- DIRECTIONS
All records are to be restated exactly, each line as it reads.

• • • • •

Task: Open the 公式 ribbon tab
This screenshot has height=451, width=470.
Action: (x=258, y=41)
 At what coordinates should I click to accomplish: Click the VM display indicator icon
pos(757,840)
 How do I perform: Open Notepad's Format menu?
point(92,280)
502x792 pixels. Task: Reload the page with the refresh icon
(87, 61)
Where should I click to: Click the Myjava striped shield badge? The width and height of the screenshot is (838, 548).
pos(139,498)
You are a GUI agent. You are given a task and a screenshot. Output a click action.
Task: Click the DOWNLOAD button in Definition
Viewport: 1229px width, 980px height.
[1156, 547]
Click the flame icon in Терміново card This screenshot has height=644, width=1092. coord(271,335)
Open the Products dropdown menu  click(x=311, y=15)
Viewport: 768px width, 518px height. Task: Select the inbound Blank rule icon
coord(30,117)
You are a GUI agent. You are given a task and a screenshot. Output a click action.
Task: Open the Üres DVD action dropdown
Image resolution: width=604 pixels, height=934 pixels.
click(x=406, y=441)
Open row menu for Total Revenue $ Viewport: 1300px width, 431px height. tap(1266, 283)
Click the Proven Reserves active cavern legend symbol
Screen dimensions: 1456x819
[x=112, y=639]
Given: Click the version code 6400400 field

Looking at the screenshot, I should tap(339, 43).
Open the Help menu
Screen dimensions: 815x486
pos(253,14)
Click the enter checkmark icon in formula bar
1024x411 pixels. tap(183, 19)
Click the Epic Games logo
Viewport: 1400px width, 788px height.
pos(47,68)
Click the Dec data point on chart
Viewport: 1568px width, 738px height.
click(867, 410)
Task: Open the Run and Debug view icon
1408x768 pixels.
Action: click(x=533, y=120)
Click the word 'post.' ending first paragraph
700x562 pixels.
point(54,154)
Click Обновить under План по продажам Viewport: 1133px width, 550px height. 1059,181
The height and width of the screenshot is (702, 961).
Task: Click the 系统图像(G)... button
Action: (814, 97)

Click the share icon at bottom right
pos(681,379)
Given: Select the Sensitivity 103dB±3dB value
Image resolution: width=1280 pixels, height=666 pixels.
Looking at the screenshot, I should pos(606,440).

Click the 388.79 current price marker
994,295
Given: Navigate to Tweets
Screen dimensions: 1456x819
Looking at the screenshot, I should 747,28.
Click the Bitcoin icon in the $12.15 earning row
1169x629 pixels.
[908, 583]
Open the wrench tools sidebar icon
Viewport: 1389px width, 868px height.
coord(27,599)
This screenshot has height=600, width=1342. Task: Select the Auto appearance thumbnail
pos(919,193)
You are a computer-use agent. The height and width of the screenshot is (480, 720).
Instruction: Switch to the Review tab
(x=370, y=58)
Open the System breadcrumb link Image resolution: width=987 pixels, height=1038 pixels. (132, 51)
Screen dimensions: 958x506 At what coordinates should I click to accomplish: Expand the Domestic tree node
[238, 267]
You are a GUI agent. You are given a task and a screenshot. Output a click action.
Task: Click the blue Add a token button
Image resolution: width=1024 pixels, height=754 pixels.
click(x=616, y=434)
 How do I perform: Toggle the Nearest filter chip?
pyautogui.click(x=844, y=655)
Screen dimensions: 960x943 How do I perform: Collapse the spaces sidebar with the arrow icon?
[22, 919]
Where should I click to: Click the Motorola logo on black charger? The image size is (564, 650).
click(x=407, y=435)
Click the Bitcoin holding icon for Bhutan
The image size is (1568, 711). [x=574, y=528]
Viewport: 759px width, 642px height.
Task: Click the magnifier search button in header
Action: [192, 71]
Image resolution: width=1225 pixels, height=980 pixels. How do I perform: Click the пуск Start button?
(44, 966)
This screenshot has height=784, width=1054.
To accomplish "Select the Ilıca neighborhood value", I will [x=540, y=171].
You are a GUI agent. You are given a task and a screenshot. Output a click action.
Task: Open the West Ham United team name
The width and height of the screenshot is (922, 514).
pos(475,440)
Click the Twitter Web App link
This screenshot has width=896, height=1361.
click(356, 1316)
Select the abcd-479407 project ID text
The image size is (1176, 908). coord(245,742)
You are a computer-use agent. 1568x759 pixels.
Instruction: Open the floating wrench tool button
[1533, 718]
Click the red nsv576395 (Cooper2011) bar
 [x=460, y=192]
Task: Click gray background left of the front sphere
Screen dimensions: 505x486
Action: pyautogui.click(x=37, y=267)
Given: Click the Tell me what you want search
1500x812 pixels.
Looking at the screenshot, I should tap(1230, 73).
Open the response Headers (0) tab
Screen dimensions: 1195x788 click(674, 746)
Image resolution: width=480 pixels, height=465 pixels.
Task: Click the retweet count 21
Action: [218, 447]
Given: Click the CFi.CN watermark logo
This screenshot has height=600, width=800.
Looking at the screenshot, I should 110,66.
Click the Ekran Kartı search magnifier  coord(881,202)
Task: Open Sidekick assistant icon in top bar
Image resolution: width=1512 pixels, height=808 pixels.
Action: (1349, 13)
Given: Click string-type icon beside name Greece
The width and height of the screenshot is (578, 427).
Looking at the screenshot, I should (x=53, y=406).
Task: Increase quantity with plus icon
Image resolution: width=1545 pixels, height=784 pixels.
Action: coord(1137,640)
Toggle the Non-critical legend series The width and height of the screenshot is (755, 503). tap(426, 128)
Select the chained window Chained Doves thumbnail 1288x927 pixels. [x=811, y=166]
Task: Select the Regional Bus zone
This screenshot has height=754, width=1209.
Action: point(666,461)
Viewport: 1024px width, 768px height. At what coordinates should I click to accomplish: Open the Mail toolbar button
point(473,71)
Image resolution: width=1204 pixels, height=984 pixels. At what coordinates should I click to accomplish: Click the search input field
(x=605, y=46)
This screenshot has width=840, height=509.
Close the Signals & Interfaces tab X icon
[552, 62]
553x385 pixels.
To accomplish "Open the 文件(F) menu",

• • • • •

- EXERCISE RESPONSE
Task: Open the 公式 ribbon tab
This screenshot has height=451, width=470.
Action: (x=258, y=41)
 At what coordinates should I click to accomplish: Click the VM display indicator icon
pos(757,840)
 How do I perform: Open Notepad's Format menu?
point(92,280)
502x792 pixels. Task: Reload the page with the refresh icon
(87, 61)
Where should I click to: Click the Myjava striped shield badge? The width and height of the screenshot is (838, 548).
pos(139,498)
You are a GUI agent. You are given a task and a screenshot. Output a click action.
Task: Click the DOWNLOAD button in Definition
Viewport: 1229px width, 980px height.
[1156, 547]
Click the flame icon in Терміново card This screenshot has height=644, width=1092. coord(271,335)
Open the Products dropdown menu  click(x=311, y=15)
Viewport: 768px width, 518px height. Task: Select the inbound Blank rule icon
coord(30,117)
You are a GUI agent. You are given a task and a screenshot. Output a click action.
Task: Open the Üres DVD action dropdown
Image resolution: width=604 pixels, height=934 pixels.
click(x=406, y=441)
Open row menu for Total Revenue $ Viewport: 1300px width, 431px height. tap(1266, 283)
Click the Proven Reserves active cavern legend symbol
Screen dimensions: 1456x819
[x=112, y=639]
Given: Click the version code 6400400 field

Looking at the screenshot, I should tap(339, 43).
Open the Help menu
Screen dimensions: 815x486
pos(253,14)
Click the enter checkmark icon in formula bar
1024x411 pixels. tap(183, 19)
Click the Epic Games logo
Viewport: 1400px width, 788px height.
pos(47,68)
Click the Dec data point on chart
Viewport: 1568px width, 738px height.
click(867, 410)
Task: Open the Run and Debug view icon
1408x768 pixels.
Action: click(x=533, y=120)
Click the word 'post.' ending first paragraph
700x562 pixels.
point(54,154)
Click Обновить under План по продажам Viewport: 1133px width, 550px height. 1059,181
The height and width of the screenshot is (702, 961).
Task: Click the 系统图像(G)... button
Action: (814, 97)

Click the share icon at bottom right
pos(681,379)
Given: Select the Sensitivity 103dB±3dB value
Image resolution: width=1280 pixels, height=666 pixels.
Looking at the screenshot, I should pos(606,440).

Click the 388.79 current price marker
994,295
Given: Navigate to Tweets
Screen dimensions: 1456x819
Looking at the screenshot, I should 747,28.
Click the Bitcoin icon in the $12.15 earning row
1169x629 pixels.
[908, 583]
Open the wrench tools sidebar icon
Viewport: 1389px width, 868px height.
coord(27,599)
This screenshot has height=600, width=1342. Task: Select the Auto appearance thumbnail
pos(919,193)
You are a computer-use agent. The height and width of the screenshot is (480, 720).
Instruction: Switch to the Review tab
(x=370, y=58)
Open the System breadcrumb link Image resolution: width=987 pixels, height=1038 pixels. (132, 51)
Screen dimensions: 958x506 At what coordinates should I click to accomplish: Expand the Domestic tree node
[238, 267]
You are a GUI agent. You are given a task and a screenshot. Output a click action.
Task: Click the blue Add a token button
Image resolution: width=1024 pixels, height=754 pixels.
click(x=616, y=434)
 How do I perform: Toggle the Nearest filter chip?
pyautogui.click(x=844, y=655)
Screen dimensions: 960x943 How do I perform: Collapse the spaces sidebar with the arrow icon?
[22, 919]
Where should I click to: Click the Motorola logo on black charger? The image size is (564, 650).
click(x=407, y=435)
Click the Bitcoin holding icon for Bhutan
The image size is (1568, 711). [x=574, y=528]
Viewport: 759px width, 642px height.
Task: Click the magnifier search button in header
Action: [192, 71]
Image resolution: width=1225 pixels, height=980 pixels. How do I perform: Click the пуск Start button?
(44, 966)
This screenshot has height=784, width=1054.
To accomplish "Select the Ilıca neighborhood value", I will [x=540, y=171].
You are a GUI agent. You are given a task and a screenshot. Output a click action.
Task: Open the West Ham United team name
The width and height of the screenshot is (922, 514).
pos(475,440)
Click the Twitter Web App link
This screenshot has width=896, height=1361.
click(356, 1316)
Select the abcd-479407 project ID text
The image size is (1176, 908). coord(245,742)
You are a computer-use agent. 1568x759 pixels.
Instruction: Open the floating wrench tool button
[1533, 718]
Click the red nsv576395 (Cooper2011) bar
 [x=460, y=192]
Task: Click gray background left of the front sphere
Screen dimensions: 505x486
Action: pyautogui.click(x=37, y=267)
Given: Click the Tell me what you want search
1500x812 pixels.
Looking at the screenshot, I should tap(1230, 73).
Open the response Headers (0) tab
Screen dimensions: 1195x788 click(674, 746)
Image resolution: width=480 pixels, height=465 pixels.
Task: Click the retweet count 21
Action: [218, 447]
Given: Click the CFi.CN watermark logo
This screenshot has height=600, width=800.
Looking at the screenshot, I should 110,66.
Click the Ekran Kartı search magnifier  coord(881,202)
Task: Open Sidekick assistant icon in top bar
Image resolution: width=1512 pixels, height=808 pixels.
Action: (1349, 13)
Given: Click string-type icon beside name Greece
The width and height of the screenshot is (578, 427).
Looking at the screenshot, I should (x=53, y=406).
Task: Increase quantity with plus icon
Image resolution: width=1545 pixels, height=784 pixels.
Action: coord(1137,640)
Toggle the Non-critical legend series The width and height of the screenshot is (755, 503). tap(426, 128)
Select the chained window Chained Doves thumbnail 1288x927 pixels. [x=811, y=166]
Task: Select the Regional Bus zone
This screenshot has height=754, width=1209.
Action: point(666,461)
Viewport: 1024px width, 768px height. At what coordinates should I click to accomplish: Open the Mail toolbar button
point(473,71)
Image resolution: width=1204 pixels, height=984 pixels. At what coordinates should I click to accomplish: Click the search input field
(x=605, y=46)
This screenshot has width=840, height=509.
Close the Signals & Interfaces tab X icon
[552, 62]
553x385 pixels.
To accomplish "Open the 文件(F) menu",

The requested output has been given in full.